What I meant was that selling would reduce the price, but that holders would be less likely to sell and do that...


----------



## rogue1 (30 March 2019)

Does this mean that if you sell before 45 days you aren’t entitled to the franking credits..?



Ann said:


> There is also the 45 day rule
> 
> 
> 
> ...


----------



## Ann (30 March 2019)

There is more, have a bit of a look at the link....

_On the 1st of July 2000 the Australian Tax Office (ATO) sought to rectify this anomaly and implemented the 45-day rule. Under this rule, investors must hold the stock “at risk” for at least 45 calendar days, not including the day the stock was acquired or disposed of, in order to qualify for the imputation credits with regards to the franking on the dividends received. So in effect the trader must hold the stock on 47 days, or 46 nights. With regards to preference shares the same rule applies although rather than 45 days the required holding time is 90 days excluding the buy and sell dates._


----------



## rogue1 (30 March 2019)

Cool info!

However, if the dividend has zero franking credits I guess this would be irrelevant, yeah? At the end of the day, it’s just affecting tax refund, not the actual dividend payment...



Ann said:


> There is more, have a bit of a look at the link....
> 
> _On the 1st of July 2000 the Australian Tax Office (ATO) sought to rectify this anomaly and implemented the 45-day rule. Under this rule, investors must hold the stock “at risk” for at least 45 calendar days, not including the day the stock was acquired or disposed of, in order to qualify for the imputation credits with regards to the franking on the dividends received. So in effect the trader must hold the stock on 47 days, or 46 nights. With regards to preference shares the same rule applies although rather than 45 days the required holding time is 90 days excluding the buy and sell dates._


----------



## Zaxon (30 March 2019)

rogue1 said:


> I also just re-read my original post and can see how it was stated ambiguously.

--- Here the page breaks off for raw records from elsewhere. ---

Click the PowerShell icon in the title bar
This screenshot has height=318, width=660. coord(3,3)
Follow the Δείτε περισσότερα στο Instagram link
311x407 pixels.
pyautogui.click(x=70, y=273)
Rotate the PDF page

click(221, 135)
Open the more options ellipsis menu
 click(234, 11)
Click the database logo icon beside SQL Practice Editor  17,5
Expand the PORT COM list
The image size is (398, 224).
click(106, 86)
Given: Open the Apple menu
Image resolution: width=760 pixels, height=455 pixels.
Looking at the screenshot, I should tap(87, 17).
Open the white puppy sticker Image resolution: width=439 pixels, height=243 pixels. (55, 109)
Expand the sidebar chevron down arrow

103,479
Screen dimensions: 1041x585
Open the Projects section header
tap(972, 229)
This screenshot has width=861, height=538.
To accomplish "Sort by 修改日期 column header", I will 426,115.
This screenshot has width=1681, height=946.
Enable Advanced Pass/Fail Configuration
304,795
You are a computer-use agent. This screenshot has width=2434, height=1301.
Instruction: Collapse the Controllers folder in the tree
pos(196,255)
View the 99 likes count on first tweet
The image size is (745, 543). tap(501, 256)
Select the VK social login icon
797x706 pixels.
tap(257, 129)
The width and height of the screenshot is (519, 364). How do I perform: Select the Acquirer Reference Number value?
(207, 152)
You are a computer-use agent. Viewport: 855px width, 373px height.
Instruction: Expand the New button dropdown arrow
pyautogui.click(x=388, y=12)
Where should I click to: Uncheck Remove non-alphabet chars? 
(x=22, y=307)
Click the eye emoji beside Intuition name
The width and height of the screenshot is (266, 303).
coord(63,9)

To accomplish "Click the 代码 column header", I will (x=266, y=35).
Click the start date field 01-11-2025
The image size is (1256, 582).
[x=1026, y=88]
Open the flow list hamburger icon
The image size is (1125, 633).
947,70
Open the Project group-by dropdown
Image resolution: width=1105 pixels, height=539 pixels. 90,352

How people react to dividends depends on what "type" of person they are. Those who are "dividend seekers" would be more likely to hold a share until it went ex-dividend.  Those who are "tax reducers" are more likely to sell prior to the ex date, since capital gains, if held 12 months+, are treated more favourably than dividends, which are taxed at your marginal rate.


----------



## Ann (30 March 2019)

rogue1 said:


> I also just re-read my original post and can see how it was stated ambiguously.
> 
> What I meant was that selling would reduce the price, but that holders would be less likely to sell and do that...



Basically traders are aware the stock has gone ex div and they will discount the price accordingly. Sometimes the price lifts pretty quickly afterwards, sometimes it can take ages to recover.


----------



## Ann (30 March 2019)

rogue1 said:


> Cool info!
> 
> However, if the dividend has zero franking credits I guess this would be irrelevant, yeah? At the end of the day, it’s just affecting tax refund, not the actual dividend payment...



Correct. If you are interested in dividend play that link is an excellent site I gave you.


----------



## rogue1 (30 March 2019)

Ann said:


> Correct. If you are interested in dividend play that link is an excellent site I gave you.




Dividend play? Sounds kinky...


----------



## Ann (30 March 2019)

rogue1 said:


> Dividend play? Sounds kinky...



Is the term Dividend Stripping more to your taste!


----------



## rogue1 (30 March 2019)

Ann said:


> Is the term Dividend Stripping more to your taste!




Shake your money maker...


----------



## Craton (30 March 2019)

...and people say that the world of finance isn't sexy.


----------